Anti-microbial resistance -- germs becoming resistant to medicine -- is part of the natural history of infectious disease. No drug can kill every single harmful microbe. A few bugs inside a sick person always survive. Over time, these resistant microbes may come to predominate, rendering formerly effective medicines useless. In Uganda, as in other African countries, the fight against disease is a race against drug resistance.
Sister Florence Nawanga is an herbalist at a convent near Entebbe in south-central Uganda. For the last few years, she's been cultivating an herb that's native to China, but that might hold the key to defeating malaria in Africa, too. “This is the plant,” she says, pointing to a small fern-like plant she’s seeded in the bush near the convent.
It's called "sweet wormwood," or Artemesia annua, and the drug derived from it, artemisinin, is the key ingredient of what is currently the most effective anti-malarial medicine. It came into use just as older anti-malarials such as chloroquine and quinine began to fail.
Malaria caused by a mosquito-borne parasite, kills more than one million Africans each year, most of them young children. Almost everyone in Uganda has had it at one time or another, especially those who can't afford an insecticide-treated mosquito net, a category that includes most Ugandans.

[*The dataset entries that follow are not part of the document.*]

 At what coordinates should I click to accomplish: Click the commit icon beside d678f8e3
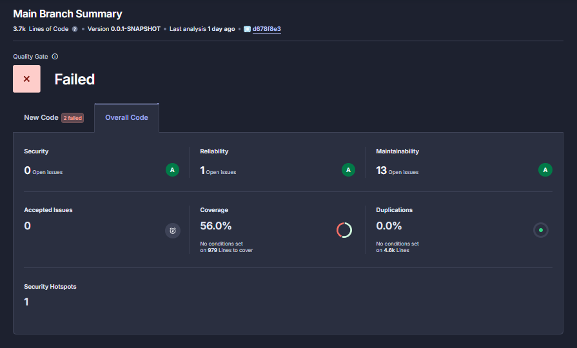[x=247, y=29]
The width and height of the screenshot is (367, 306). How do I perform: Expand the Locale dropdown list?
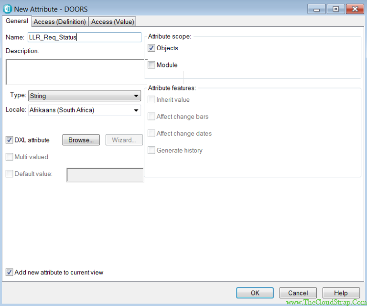coord(136,110)
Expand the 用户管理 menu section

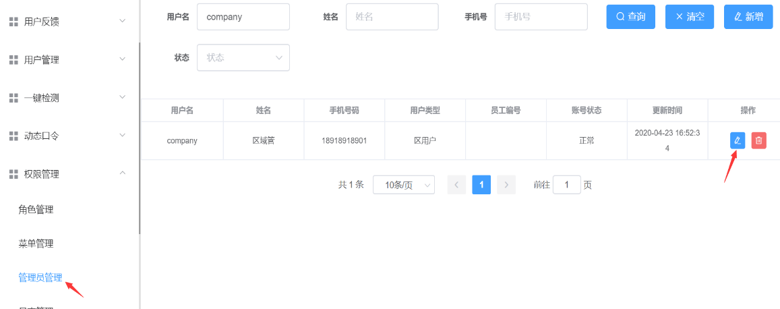pyautogui.click(x=122, y=59)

In the Kampala slum of Katanga, a grandmother cares for 11 children without a single mosquito net, administering the older, less effective anti-malaria drugs to the baby. Last week, she says, the medicine failed to save the youngest child in her care.
Malaria, AIDS/HIV, tuberculosis and poverty reinforce each other in Africa, making each more deadly. Doctors say that malarial fevers in an HIV-infected person are likely to bring on full-blown AIDS, and that most African AIDS patients actually succumb to tuberculosis. The AIDS virus, too, is becoming resistant to less costly, first-line anti-retroviral drugs. And doctors note that in all three illnesses, poor people are less likely to complete drug therapies, a major cause of drug resistance.

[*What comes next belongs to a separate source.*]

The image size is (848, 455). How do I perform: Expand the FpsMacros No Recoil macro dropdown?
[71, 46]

“Because the patient is interrupted in taking the drugs, the bug recovers,” says Dr. Martin Okot-Nwang, who is the head of tuberculosis treatment at Mulago Hospital in Kampala. “And when it recovers, it's definitely not going to be the same bug."
Dr. Okot-Nwang says perhaps the most important way to prevent an even deadlier variant -- multiple-drug-resistant, or MDR tuberculosis -- is using community-based volunteers to make sure that patients complete their drug regimen even after they feel better. “This means someone in the neighborhood who is trained locally to give the patient TB drugs,” he explains, “and who records on the TB cards as the patient swallows the drugs.”
Community-based workers are also being used to fight malaria. Richard is a social worker who distributes free anti-malaria drugs from Mulago Hospital to his fellow slumdwellers. He shows a reporter the green and red Homapaks, as they’re called: green ones for children from two years to five years, and red for babies aged two months to two years. The packs contain the first-line combination treatment of chloroquine and Fansidar (sulfadoxine and pyrimethamine): not as effective now as artemesinin, but far better than nothing.
Ugandan doctors say that increased funding from the rest of the world for combating HIV/AIDS, TB and malaria is making a real difference in Uganda. There is other good news: recently, researchers at the University of California at Berkeley announced they have grown a purer form of artemisinin in the laboratory, using yeast cells. This synthetic form could be the basis for a low-cost combination treatment, lifting the burden of malaria from African peoples and economies. But scientists also warn that if artemisinin is not used correctly as part of a drug-combination cocktail, the malaria parasite will quickly become resistant to it as well.